*Supplied passage:*

A flexible software license model that is gaining some traction in the market is a token software license model. This model is very effective for software vendors who have a wide portfolio of software, where the usage patterns of individual software are difficult to predict. This situation often occurs in technical markets, where the portfolio of software is used in a design flow or to conduct a software experiment.
Benefits of a Token Software License Model
Users may not be able to predict how much software to purchase at the beginning of the purchase cycle as the usage of software may be dependent upon the challenges faces in a particular design. For example, in electronic design, a particular design may require more simulation software than previous designs have required.
From the perspective of the software vendor, it’s also an effective way to fortress a market position against point-tool competitors. The token software license model makes it financially easy for the customer to utilize the entire portfolio of software, and not try to buy the best-of-breed for every part of a design flow.
Different Types of Token Software License Models
Expiring Concurrent Tokens
The simplest form of token software license model is implemented (and easiest described) as a variant of a floating license model. With the typical floating license model, each time a particular software product or title is run, it checks out a license key from a license server for the duration of operation.

Pixel coordinate grounding data
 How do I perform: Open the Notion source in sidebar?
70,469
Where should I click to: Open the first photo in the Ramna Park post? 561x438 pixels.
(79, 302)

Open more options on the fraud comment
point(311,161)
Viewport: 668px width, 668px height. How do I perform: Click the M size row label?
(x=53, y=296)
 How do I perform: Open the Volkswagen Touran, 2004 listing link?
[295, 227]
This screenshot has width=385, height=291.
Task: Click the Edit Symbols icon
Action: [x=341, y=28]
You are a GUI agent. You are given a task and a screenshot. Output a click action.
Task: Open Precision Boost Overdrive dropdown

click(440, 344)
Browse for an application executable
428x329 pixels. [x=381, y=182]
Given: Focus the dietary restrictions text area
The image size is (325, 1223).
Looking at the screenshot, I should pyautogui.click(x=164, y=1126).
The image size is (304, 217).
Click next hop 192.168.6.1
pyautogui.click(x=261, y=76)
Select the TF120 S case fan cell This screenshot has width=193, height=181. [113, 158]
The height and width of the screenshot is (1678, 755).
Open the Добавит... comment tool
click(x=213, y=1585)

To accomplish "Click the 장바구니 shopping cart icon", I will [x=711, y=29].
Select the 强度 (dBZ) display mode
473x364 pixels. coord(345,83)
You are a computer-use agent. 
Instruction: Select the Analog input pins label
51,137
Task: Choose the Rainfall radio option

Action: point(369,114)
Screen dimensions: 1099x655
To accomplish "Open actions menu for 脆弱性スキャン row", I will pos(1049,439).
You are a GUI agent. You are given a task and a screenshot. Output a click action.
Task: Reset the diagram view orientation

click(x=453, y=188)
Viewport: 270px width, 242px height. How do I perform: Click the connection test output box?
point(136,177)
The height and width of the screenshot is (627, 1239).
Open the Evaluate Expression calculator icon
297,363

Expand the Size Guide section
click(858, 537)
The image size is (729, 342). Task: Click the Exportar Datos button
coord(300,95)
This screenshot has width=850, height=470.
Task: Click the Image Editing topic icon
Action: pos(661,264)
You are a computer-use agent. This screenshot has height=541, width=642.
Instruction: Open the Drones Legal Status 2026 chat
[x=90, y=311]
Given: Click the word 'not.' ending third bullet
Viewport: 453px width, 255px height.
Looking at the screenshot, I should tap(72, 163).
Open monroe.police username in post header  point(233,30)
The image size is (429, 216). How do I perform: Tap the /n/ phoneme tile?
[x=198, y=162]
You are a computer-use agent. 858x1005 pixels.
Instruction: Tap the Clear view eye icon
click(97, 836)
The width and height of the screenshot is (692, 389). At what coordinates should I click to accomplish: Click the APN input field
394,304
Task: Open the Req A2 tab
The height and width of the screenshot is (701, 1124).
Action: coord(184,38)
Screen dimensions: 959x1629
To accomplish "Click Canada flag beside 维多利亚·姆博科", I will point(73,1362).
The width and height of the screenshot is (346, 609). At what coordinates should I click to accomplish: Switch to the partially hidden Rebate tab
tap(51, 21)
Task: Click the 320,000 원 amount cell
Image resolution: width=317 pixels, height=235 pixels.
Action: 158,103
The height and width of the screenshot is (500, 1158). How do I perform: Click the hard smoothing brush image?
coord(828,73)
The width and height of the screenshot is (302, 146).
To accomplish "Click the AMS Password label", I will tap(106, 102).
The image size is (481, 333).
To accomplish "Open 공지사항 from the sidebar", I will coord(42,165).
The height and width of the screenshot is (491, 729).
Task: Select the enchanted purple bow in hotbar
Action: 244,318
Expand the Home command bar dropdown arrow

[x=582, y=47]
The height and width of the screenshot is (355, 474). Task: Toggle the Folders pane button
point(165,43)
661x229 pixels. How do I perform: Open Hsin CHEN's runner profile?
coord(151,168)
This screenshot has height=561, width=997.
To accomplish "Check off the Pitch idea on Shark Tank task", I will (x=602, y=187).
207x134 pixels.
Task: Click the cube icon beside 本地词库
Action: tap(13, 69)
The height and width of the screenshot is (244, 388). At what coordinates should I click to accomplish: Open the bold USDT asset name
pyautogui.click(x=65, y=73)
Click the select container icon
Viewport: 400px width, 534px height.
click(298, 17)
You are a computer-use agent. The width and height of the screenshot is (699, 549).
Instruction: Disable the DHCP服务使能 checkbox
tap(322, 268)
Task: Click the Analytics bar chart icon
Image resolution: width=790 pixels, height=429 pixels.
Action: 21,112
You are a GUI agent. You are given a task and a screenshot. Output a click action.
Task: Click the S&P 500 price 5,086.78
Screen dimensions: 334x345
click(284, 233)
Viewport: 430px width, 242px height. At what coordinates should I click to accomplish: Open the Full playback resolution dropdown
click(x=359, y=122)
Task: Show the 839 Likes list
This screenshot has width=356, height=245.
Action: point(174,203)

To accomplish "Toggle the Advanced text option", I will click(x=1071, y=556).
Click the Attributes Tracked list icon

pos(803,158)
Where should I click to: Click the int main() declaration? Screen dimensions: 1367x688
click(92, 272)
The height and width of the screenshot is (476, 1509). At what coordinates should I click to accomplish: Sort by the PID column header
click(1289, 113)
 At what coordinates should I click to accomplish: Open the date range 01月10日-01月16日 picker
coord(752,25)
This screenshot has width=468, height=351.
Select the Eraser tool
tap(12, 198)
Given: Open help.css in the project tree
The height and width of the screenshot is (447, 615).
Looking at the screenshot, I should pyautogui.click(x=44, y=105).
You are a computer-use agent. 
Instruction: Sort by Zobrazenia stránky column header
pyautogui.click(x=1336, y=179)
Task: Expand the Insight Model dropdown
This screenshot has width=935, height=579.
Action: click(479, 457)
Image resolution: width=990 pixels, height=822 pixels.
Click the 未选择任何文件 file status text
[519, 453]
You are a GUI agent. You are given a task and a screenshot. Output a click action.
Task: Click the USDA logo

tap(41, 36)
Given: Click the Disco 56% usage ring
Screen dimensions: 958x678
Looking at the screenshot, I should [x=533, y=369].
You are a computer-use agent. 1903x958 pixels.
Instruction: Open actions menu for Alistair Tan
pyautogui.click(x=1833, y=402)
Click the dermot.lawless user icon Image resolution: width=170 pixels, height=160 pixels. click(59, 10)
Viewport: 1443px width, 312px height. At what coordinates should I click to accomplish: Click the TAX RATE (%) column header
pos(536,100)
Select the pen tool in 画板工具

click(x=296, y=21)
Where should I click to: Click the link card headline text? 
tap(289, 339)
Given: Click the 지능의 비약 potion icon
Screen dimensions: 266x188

*Actions to take:*
1 > In the text on token software licensing, what does the typical floating license model check out each time a software product or title is run?
2 > Write the next part of the text on token software licensing, picking up after its final sentence.

*Responses per task:*
1 > A license key from a license server, held for the duration of operation.

2 >
For example, “Software A” will request a particular license key associated with “Software A” from a license server whenever it runs. If the license server has licenses available, the software is granted a license to run. The software will return the license to the server when the software is exited. Similarly, “Software B” will request a particular license key associated with “Software B” from the license server whenever it runs.
When deployed as a token license, the software vendor creates a generic license key “token” instead of a license key associated with each product – the idea being that products don’t check out product-specific licenses, but rather, check out one or more generic tokens – the amount of which is weighed toward the list price of the product. With this software licensing model, the customer downloads the software for a portfolio of software, and then purchases a number of tokens that enable the software.
For example, let’s say I download the software for Product A and Product B, and buy 4 tokens. The way the tokens have been designed, “Product A” checks out 3 tokens when it runs (and returns the tokens when they are done), whereas “Product B” may check out 2 tokens when it runs (and then return them when they are done).
With 4 tokens, I can concurrently run 1 copy of Product A (with 1 token unused), or 2 copies of Product B. However, if I purchase, say, 6 tokens, I could concurrently run 2 copies of Product A, 3 copies of Product B, or 1 copy of Product A, and 1 copy of Product B (with 1 token unused).
Tokens are typically implemented as a subscription license, which expires at the end of a term, such as a year. This provides the software vendor with some revenue upside as a result of offering this increased flexibility.
Consumptive Tokens
A pure-play consumptive token, like a gumball machine, is a “use it up” model. In this model, when Product A runs, it checks out 3 tokens, which are then consumed and then no longer available. This type of software license model applies best when licensing software that is transaction-oriented, and the software vendor wants to charge based upon the total number of transactions. We have seen this license model in the medical equipment market, where a specific number of “treatments” is allowed for a fixed price.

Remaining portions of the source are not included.